[DESCRIPTION OF THE TASK]
Without altering anything, repeat each of the records.

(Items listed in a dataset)
-- Opening Marker --
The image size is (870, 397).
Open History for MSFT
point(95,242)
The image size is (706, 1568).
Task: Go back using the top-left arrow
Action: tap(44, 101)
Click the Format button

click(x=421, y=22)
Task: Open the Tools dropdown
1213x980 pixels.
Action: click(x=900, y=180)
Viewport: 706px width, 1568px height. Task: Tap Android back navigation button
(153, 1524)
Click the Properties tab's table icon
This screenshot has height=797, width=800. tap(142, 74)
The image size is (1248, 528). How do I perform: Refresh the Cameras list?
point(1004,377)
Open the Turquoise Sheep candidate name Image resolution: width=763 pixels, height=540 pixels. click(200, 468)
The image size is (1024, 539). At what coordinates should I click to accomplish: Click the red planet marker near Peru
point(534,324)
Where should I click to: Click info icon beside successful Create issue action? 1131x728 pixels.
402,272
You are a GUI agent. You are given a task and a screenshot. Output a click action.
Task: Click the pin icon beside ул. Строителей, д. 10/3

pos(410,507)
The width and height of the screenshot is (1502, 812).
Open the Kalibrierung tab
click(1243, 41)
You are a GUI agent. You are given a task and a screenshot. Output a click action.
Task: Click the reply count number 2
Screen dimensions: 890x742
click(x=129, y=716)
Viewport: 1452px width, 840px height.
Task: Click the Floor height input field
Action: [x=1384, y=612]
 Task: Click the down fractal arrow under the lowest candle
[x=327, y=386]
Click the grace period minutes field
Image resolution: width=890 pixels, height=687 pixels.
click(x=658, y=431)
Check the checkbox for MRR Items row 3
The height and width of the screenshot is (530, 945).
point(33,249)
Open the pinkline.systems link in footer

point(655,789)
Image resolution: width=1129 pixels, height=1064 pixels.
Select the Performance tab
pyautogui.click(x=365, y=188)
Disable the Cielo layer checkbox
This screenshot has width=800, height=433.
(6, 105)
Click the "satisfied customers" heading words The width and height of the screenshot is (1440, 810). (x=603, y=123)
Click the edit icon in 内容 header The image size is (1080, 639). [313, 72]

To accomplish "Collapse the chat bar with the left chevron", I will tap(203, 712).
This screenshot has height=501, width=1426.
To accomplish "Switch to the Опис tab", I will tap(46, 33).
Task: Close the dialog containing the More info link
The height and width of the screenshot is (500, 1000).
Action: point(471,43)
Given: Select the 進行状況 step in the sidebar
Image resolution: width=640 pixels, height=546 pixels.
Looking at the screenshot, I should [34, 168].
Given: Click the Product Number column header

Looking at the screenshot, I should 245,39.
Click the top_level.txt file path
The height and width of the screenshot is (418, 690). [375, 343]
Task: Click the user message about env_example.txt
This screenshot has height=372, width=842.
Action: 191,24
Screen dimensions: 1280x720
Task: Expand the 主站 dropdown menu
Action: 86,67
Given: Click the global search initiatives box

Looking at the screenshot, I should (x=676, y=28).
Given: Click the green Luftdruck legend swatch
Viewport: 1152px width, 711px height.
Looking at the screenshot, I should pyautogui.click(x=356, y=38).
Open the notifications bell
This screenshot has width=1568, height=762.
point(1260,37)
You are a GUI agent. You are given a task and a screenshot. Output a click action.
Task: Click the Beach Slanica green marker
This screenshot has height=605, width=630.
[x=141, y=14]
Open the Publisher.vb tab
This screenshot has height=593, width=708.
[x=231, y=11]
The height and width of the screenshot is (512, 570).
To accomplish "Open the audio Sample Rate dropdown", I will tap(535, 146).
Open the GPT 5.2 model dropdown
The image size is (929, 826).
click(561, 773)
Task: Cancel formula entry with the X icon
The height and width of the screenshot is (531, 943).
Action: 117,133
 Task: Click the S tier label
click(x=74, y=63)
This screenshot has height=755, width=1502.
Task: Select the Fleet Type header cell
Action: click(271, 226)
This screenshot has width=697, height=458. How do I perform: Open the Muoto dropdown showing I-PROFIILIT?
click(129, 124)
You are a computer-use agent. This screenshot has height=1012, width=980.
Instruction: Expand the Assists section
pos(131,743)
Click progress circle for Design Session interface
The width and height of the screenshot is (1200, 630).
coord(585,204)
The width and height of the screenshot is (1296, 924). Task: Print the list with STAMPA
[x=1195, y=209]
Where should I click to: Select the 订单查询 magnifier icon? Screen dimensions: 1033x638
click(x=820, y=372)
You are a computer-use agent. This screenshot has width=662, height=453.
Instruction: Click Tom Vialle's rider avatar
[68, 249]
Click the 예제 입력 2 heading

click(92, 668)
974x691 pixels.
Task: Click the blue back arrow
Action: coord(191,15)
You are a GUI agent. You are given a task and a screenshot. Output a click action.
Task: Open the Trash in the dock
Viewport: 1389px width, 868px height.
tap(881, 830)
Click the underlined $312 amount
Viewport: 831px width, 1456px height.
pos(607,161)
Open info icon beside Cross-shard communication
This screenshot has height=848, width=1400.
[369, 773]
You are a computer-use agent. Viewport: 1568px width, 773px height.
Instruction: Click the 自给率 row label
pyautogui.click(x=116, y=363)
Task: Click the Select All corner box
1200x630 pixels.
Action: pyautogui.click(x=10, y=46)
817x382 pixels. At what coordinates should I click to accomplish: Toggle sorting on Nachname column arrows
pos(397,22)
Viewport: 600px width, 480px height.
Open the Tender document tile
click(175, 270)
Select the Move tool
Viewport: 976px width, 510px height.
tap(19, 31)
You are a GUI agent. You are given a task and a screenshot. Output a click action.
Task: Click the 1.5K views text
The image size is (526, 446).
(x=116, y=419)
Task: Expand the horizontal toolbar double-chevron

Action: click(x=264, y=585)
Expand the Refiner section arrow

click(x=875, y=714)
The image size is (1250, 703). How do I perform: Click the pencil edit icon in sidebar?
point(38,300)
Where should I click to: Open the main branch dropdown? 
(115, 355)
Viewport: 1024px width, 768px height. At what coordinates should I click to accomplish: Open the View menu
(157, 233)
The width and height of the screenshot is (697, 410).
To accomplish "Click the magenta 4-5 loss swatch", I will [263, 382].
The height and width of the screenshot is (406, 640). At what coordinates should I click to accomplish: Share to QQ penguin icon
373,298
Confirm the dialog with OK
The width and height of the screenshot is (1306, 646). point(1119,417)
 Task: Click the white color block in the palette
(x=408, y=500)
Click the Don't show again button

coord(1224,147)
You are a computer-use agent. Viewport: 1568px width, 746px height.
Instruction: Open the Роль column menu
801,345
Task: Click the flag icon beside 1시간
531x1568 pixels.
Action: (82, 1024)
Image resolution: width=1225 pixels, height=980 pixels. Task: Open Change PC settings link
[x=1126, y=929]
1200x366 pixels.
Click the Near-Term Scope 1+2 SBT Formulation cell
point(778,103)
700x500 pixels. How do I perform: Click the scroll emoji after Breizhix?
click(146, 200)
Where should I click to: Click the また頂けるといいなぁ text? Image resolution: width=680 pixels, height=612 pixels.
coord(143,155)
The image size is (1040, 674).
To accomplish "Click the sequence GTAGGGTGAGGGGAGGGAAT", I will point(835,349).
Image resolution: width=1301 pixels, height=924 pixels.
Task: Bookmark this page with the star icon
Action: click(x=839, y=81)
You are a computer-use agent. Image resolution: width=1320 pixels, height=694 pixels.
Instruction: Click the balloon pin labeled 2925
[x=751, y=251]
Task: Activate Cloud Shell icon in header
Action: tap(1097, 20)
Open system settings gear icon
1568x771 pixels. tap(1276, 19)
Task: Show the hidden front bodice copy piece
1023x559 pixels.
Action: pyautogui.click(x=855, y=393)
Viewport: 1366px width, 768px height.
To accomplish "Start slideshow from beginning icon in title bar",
-- Closing Marker --
[TASK RESULT]
The image size is (870, 397).
Open History for MSFT
point(95,242)
The image size is (706, 1568).
Task: Go back using the top-left arrow
Action: tap(44, 101)
Click the Format button

click(x=421, y=22)
Task: Open the Tools dropdown
1213x980 pixels.
Action: click(x=900, y=180)
Viewport: 706px width, 1568px height. Task: Tap Android back navigation button
(153, 1524)
Click the Properties tab's table icon
This screenshot has height=797, width=800. tap(142, 74)
The image size is (1248, 528). How do I perform: Refresh the Cameras list?
point(1004,377)
Open the Turquoise Sheep candidate name Image resolution: width=763 pixels, height=540 pixels. click(200, 468)
The image size is (1024, 539). At what coordinates should I click to accomplish: Click the red planet marker near Peru
point(534,324)
Where should I click to: Click info icon beside successful Create issue action? 1131x728 pixels.
402,272
You are a GUI agent. You are given a task and a screenshot. Output a click action.
Task: Click the pin icon beside ул. Строителей, д. 10/3

pos(410,507)
The width and height of the screenshot is (1502, 812).
Open the Kalibrierung tab
click(1243, 41)
You are a GUI agent. You are given a task and a screenshot. Output a click action.
Task: Click the reply count number 2
Screen dimensions: 890x742
click(x=129, y=716)
Viewport: 1452px width, 840px height.
Task: Click the Floor height input field
Action: [x=1384, y=612]
 Task: Click the down fractal arrow under the lowest candle
[x=327, y=386]
Click the grace period minutes field
Image resolution: width=890 pixels, height=687 pixels.
click(x=658, y=431)
Check the checkbox for MRR Items row 3
The height and width of the screenshot is (530, 945).
point(33,249)
Open the pinkline.systems link in footer

point(655,789)
Image resolution: width=1129 pixels, height=1064 pixels.
Select the Performance tab
pyautogui.click(x=365, y=188)
Disable the Cielo layer checkbox
This screenshot has width=800, height=433.
(6, 105)
Click the "satisfied customers" heading words The width and height of the screenshot is (1440, 810). (x=603, y=123)
Click the edit icon in 内容 header The image size is (1080, 639). [313, 72]

To accomplish "Collapse the chat bar with the left chevron", I will tap(203, 712).
This screenshot has height=501, width=1426.
To accomplish "Switch to the Опис tab", I will tap(46, 33).
Task: Close the dialog containing the More info link
The height and width of the screenshot is (500, 1000).
Action: point(471,43)
Given: Select the 進行状況 step in the sidebar
Image resolution: width=640 pixels, height=546 pixels.
Looking at the screenshot, I should [34, 168].
Given: Click the Product Number column header

Looking at the screenshot, I should 245,39.
Click the top_level.txt file path
The height and width of the screenshot is (418, 690). [375, 343]
Task: Click the user message about env_example.txt
This screenshot has height=372, width=842.
Action: 191,24
Screen dimensions: 1280x720
Task: Expand the 主站 dropdown menu
Action: 86,67
Given: Click the global search initiatives box

Looking at the screenshot, I should (x=676, y=28).
Given: Click the green Luftdruck legend swatch
Viewport: 1152px width, 711px height.
Looking at the screenshot, I should pyautogui.click(x=356, y=38).
Open the notifications bell
This screenshot has width=1568, height=762.
point(1260,37)
You are a GUI agent. You are given a task and a screenshot. Output a click action.
Task: Click the Beach Slanica green marker
This screenshot has height=605, width=630.
[x=141, y=14]
Open the Publisher.vb tab
This screenshot has height=593, width=708.
[x=231, y=11]
The height and width of the screenshot is (512, 570).
To accomplish "Open the audio Sample Rate dropdown", I will tap(535, 146).
Open the GPT 5.2 model dropdown
The image size is (929, 826).
click(561, 773)
Task: Cancel formula entry with the X icon
The height and width of the screenshot is (531, 943).
Action: 117,133
 Task: Click the S tier label
click(x=74, y=63)
This screenshot has height=755, width=1502.
Task: Select the Fleet Type header cell
Action: click(271, 226)
This screenshot has width=697, height=458. How do I perform: Open the Muoto dropdown showing I-PROFIILIT?
click(129, 124)
You are a computer-use agent. This screenshot has height=1012, width=980.
Instruction: Expand the Assists section
pos(131,743)
Click progress circle for Design Session interface
The width and height of the screenshot is (1200, 630).
coord(585,204)
The width and height of the screenshot is (1296, 924). Task: Print the list with STAMPA
[x=1195, y=209]
Where should I click to: Select the 订单查询 magnifier icon? Screen dimensions: 1033x638
click(x=820, y=372)
You are a computer-use agent. This screenshot has width=662, height=453.
Instruction: Click Tom Vialle's rider avatar
[68, 249]
Click the 예제 입력 2 heading

click(92, 668)
974x691 pixels.
Task: Click the blue back arrow
Action: coord(191,15)
You are a GUI agent. You are given a task and a screenshot. Output a click action.
Task: Open the Trash in the dock
Viewport: 1389px width, 868px height.
tap(881, 830)
Click the underlined $312 amount
Viewport: 831px width, 1456px height.
pos(607,161)
Open info icon beside Cross-shard communication
This screenshot has height=848, width=1400.
[369, 773]
You are a computer-use agent. Viewport: 1568px width, 773px height.
Instruction: Click the 自给率 row label
pyautogui.click(x=116, y=363)
Task: Click the Select All corner box
1200x630 pixels.
Action: pyautogui.click(x=10, y=46)
817x382 pixels. At what coordinates should I click to accomplish: Toggle sorting on Nachname column arrows
pos(397,22)
Viewport: 600px width, 480px height.
Open the Tender document tile
click(175, 270)
Select the Move tool
Viewport: 976px width, 510px height.
tap(19, 31)
You are a GUI agent. You are given a task and a screenshot. Output a click action.
Task: Click the 1.5K views text
The image size is (526, 446).
(x=116, y=419)
Task: Expand the horizontal toolbar double-chevron

Action: click(x=264, y=585)
Expand the Refiner section arrow

click(x=875, y=714)
The image size is (1250, 703). How do I perform: Click the pencil edit icon in sidebar?
point(38,300)
Where should I click to: Open the main branch dropdown? 
(115, 355)
Viewport: 1024px width, 768px height. At what coordinates should I click to accomplish: Open the View menu
(157, 233)
The width and height of the screenshot is (697, 410).
To accomplish "Click the magenta 4-5 loss swatch", I will [263, 382].
The height and width of the screenshot is (406, 640). At what coordinates should I click to accomplish: Share to QQ penguin icon
373,298
Confirm the dialog with OK
The width and height of the screenshot is (1306, 646). point(1119,417)
 Task: Click the white color block in the palette
(x=408, y=500)
Click the Don't show again button

coord(1224,147)
You are a computer-use agent. Viewport: 1568px width, 746px height.
Instruction: Open the Роль column menu
801,345
Task: Click the flag icon beside 1시간
531x1568 pixels.
Action: (82, 1024)
Image resolution: width=1225 pixels, height=980 pixels. Task: Open Change PC settings link
[x=1126, y=929]
1200x366 pixels.
Click the Near-Term Scope 1+2 SBT Formulation cell
point(778,103)
700x500 pixels. How do I perform: Click the scroll emoji after Breizhix?
click(146, 200)
Where should I click to: Click the また頂けるといいなぁ text? Image resolution: width=680 pixels, height=612 pixels.
coord(143,155)
The image size is (1040, 674).
To accomplish "Click the sequence GTAGGGTGAGGGGAGGGAAT", I will point(835,349).
Image resolution: width=1301 pixels, height=924 pixels.
Task: Bookmark this page with the star icon
Action: click(x=839, y=81)
You are a computer-use agent. Image resolution: width=1320 pixels, height=694 pixels.
Instruction: Click the balloon pin labeled 2925
[x=751, y=251]
Task: Activate Cloud Shell icon in header
Action: tap(1097, 20)
Open system settings gear icon
1568x771 pixels. tap(1276, 19)
Task: Show the hidden front bodice copy piece
1023x559 pixels.
Action: pyautogui.click(x=855, y=393)
Viewport: 1366px width, 768px height.
To accomplish "Start slideshow from beginning icon in title bar",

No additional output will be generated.